Here’s the brass tacks, director Martin Scorsese made a lot of his most prolific work in post-Vietnam America. Society was flooded with PTSD and had most of its trust in power structures obliterated. With that came a certain cynicism that was ripe for moody flicks that examine the psychology of anti-heros. Two of Scorsese’s films, The King of Comedy and the already mentioned Taxi Driver, immediately come to mind when I think about this one.

Joker desperately wants to be these movies but updated for 2019.

In theory it’s a good idea. We live in an unstable world and perhaps if executed with more thoughtfulness Joker could have been a nice little commentary on modern distrust. It works hard establishing motifs of class warfare, the failure of government, and the isolation of the mentally ill. But the movie didn’t do nearly enough to make any of these ideas seem like its own.
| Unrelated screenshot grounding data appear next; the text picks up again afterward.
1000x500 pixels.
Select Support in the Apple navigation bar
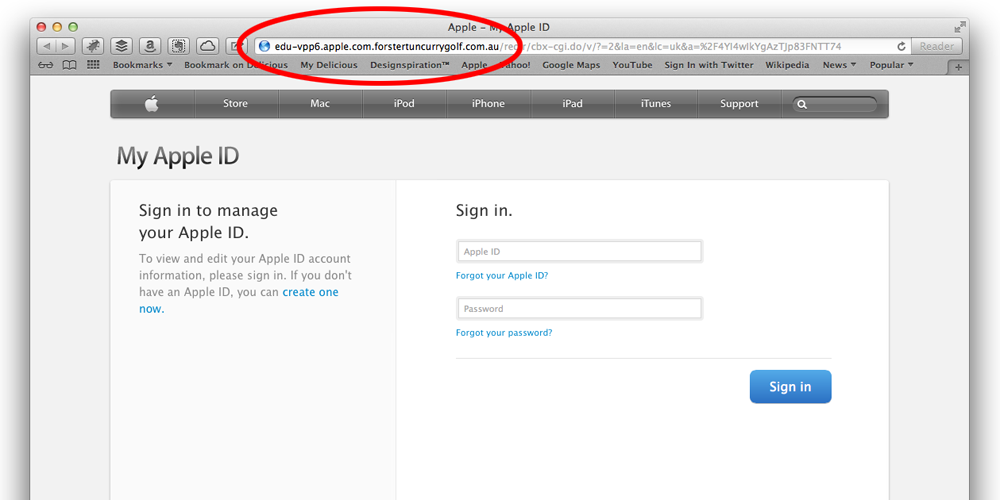739,104
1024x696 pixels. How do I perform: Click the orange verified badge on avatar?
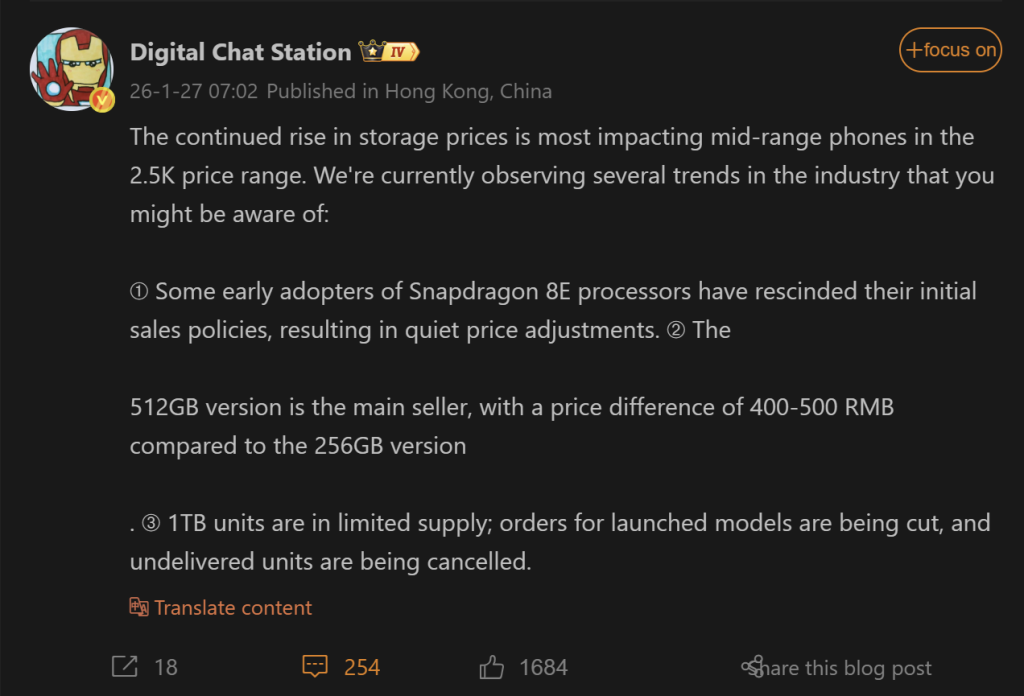coord(102,100)
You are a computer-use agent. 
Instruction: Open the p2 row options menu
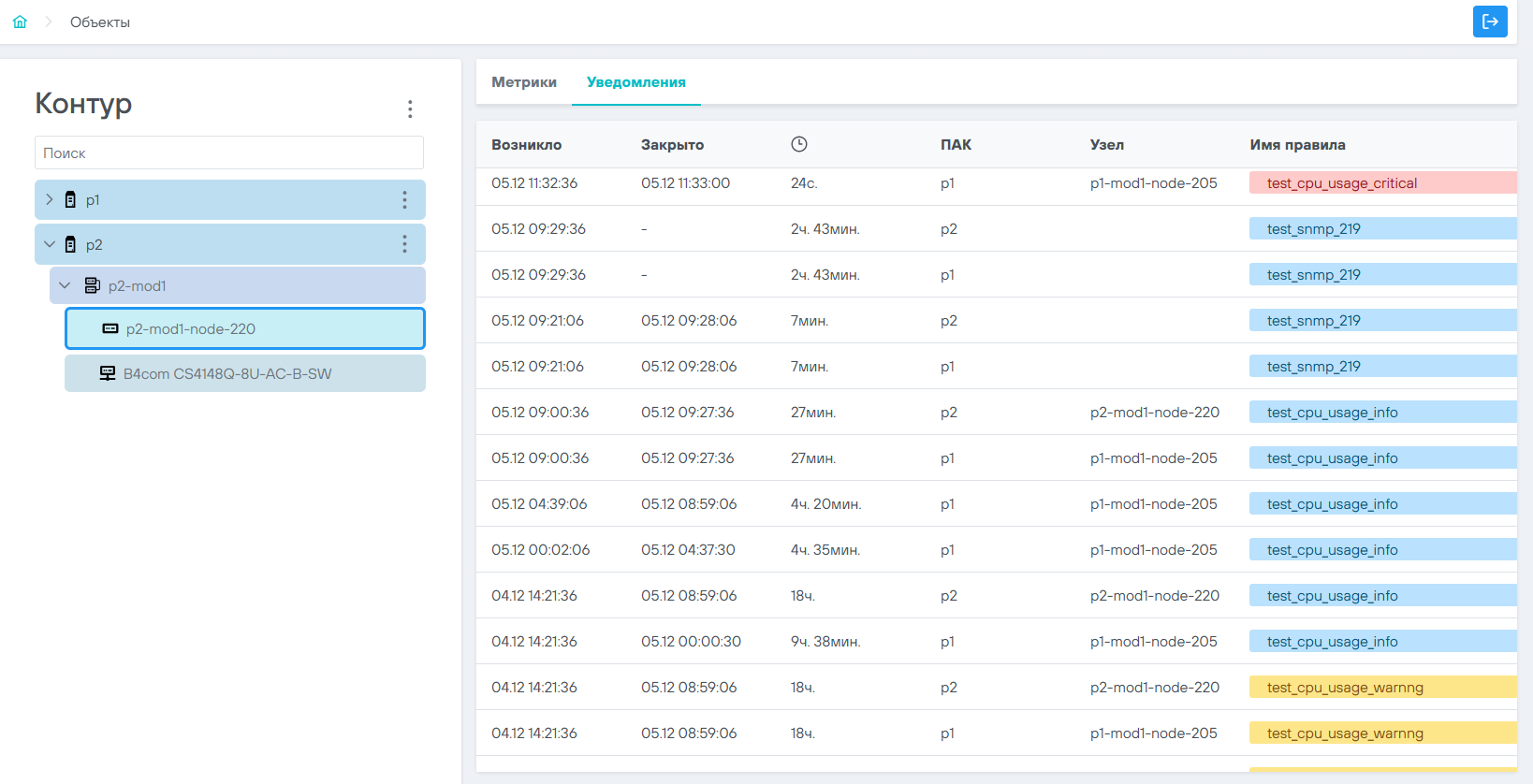pyautogui.click(x=404, y=244)
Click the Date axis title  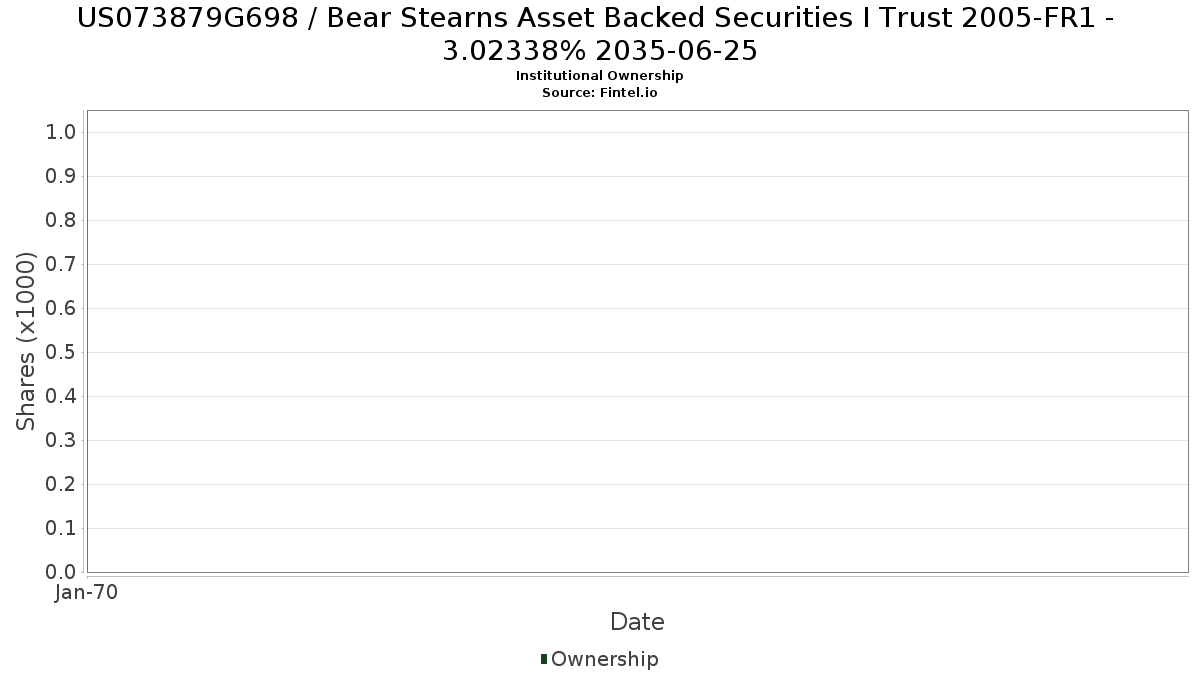(x=637, y=622)
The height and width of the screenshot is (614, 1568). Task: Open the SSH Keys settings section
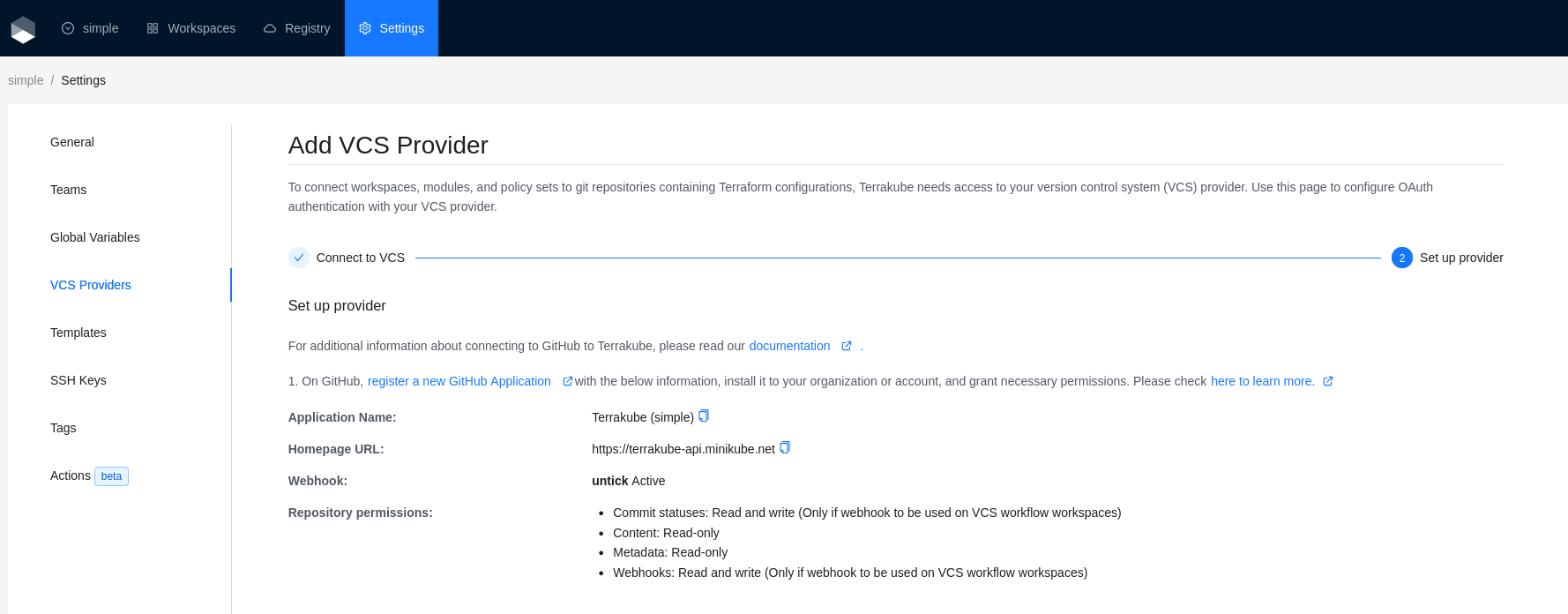tap(78, 380)
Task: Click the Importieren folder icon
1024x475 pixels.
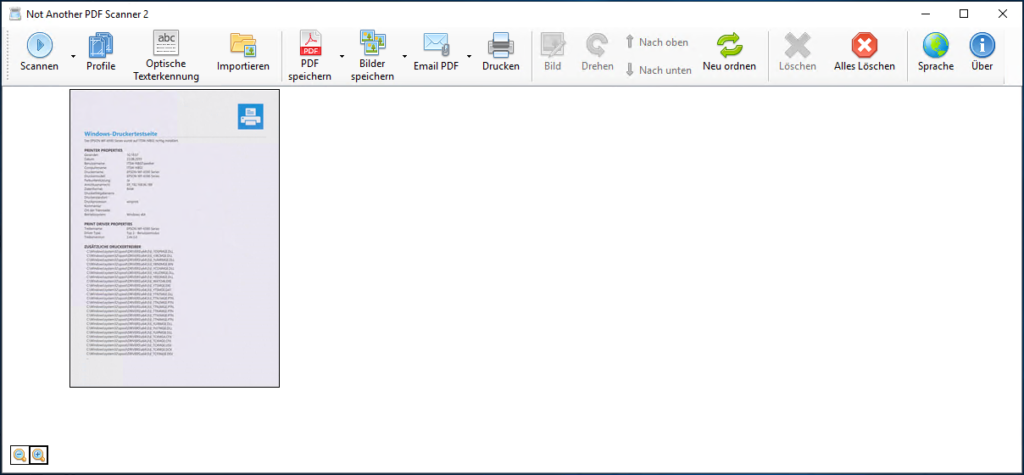Action: (243, 45)
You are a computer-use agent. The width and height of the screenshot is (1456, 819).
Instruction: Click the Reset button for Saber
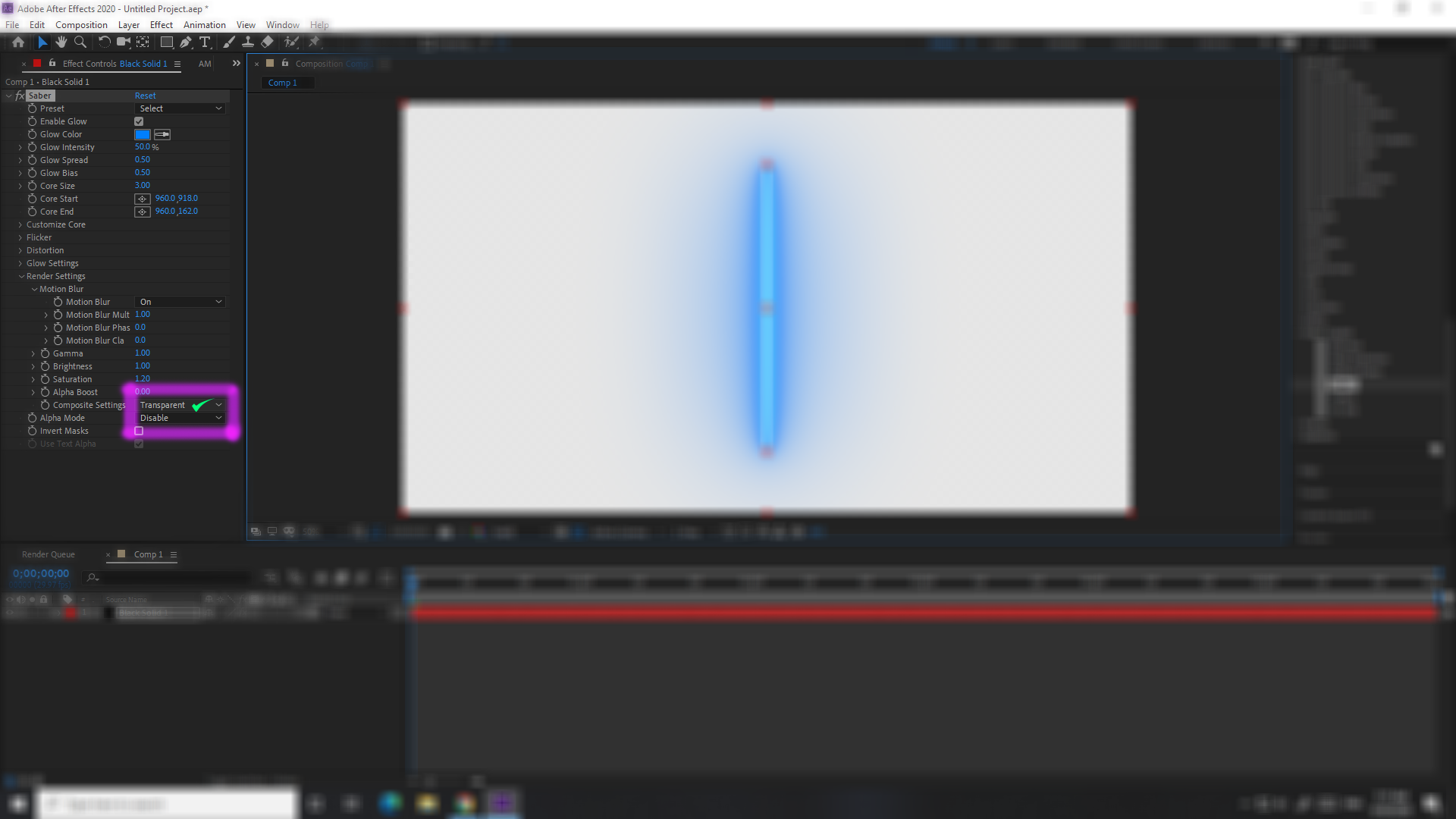click(x=145, y=95)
Joker is not stylistically modern, it takes most of its characterization from the films I mentioned above, and it fails miserably to give us an exact understanding of what its thematic goals are because several key plot points are shown to not actually exist. We just sit in this tragic Scorsese homage as a man goes from one bad thing to the next, unsure of what is real and what is fake, and choosing the path of moral bankruptcy every single time. I have seen this film before done with more nuance and better cinematography.

The only aspect that I found particularly new was a deep brooding disenchantment that accumulated in furiously lashing out against feeling anything displeasurable. Don’t like what someone says about you? Just kill them! You’ll be celebrated in the streets for your courageous acts against a system of oppression. Heck, you’ll feel better about life! Sure the soundtrack might be filled with a lot of spooky flavor but doesn’t Joaquin look cool? He smokes cigarettes and dances funny dances and has all these followers. Isn’t that just dandy? Don’t you want to be edgy like him?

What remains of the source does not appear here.